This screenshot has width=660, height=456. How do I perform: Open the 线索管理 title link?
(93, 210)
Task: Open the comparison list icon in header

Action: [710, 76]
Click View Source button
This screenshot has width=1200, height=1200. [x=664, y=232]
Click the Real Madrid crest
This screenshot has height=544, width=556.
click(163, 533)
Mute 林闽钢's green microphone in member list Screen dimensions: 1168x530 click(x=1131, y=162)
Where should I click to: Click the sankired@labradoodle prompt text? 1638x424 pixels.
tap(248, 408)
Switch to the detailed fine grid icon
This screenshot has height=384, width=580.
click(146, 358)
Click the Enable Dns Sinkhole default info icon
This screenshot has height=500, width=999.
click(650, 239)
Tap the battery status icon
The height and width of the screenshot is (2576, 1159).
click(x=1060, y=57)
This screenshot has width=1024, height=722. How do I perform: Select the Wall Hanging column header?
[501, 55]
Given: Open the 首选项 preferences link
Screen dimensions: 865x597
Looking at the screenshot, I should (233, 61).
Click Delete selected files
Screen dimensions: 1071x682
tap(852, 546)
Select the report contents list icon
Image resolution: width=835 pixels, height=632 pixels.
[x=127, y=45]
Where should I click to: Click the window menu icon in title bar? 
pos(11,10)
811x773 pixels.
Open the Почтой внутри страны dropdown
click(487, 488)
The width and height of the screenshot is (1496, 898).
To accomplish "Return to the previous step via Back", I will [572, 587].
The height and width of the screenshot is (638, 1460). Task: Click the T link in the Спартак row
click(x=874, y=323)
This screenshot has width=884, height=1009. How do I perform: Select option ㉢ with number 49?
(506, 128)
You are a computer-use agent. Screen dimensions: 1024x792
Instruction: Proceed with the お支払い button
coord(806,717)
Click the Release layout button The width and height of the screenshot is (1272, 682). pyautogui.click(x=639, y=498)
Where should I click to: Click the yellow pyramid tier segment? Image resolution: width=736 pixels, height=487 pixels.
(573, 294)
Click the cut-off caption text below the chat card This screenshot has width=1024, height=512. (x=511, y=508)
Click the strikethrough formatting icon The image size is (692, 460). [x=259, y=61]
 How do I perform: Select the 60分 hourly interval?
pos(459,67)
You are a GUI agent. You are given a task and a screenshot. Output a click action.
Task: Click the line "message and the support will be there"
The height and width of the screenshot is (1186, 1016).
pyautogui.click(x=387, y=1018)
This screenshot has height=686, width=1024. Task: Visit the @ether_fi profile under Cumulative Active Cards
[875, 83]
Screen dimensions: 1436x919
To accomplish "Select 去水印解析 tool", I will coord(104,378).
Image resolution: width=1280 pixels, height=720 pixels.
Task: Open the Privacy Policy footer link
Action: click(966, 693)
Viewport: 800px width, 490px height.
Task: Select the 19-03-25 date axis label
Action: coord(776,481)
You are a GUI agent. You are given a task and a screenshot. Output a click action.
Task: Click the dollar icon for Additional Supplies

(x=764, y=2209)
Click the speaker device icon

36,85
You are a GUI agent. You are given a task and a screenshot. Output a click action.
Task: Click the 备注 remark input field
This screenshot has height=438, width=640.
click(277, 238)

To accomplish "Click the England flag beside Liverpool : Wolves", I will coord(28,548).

Work to be completed » Using the entries above, restate word for word every line from the one that contains "This screenshot has height=686, width=1024." through the last.

Solution for this task »
This screenshot has height=686, width=1024. Task: Visit the @ether_fi profile under Cumulative Active Cards
[875, 83]
Screen dimensions: 1436x919
To accomplish "Select 去水印解析 tool", I will coord(104,378).
Image resolution: width=1280 pixels, height=720 pixels.
Task: Open the Privacy Policy footer link
Action: click(966, 693)
Viewport: 800px width, 490px height.
Task: Select the 19-03-25 date axis label
Action: coord(776,481)
You are a GUI agent. You are given a task and a screenshot. Output a click action.
Task: Click the dollar icon for Additional Supplies

(x=764, y=2209)
Click the speaker device icon

36,85
You are a GUI agent. You are given a task and a screenshot. Output a click action.
Task: Click the 备注 remark input field
This screenshot has height=438, width=640.
click(277, 238)

To accomplish "Click the England flag beside Liverpool : Wolves", I will coord(28,548).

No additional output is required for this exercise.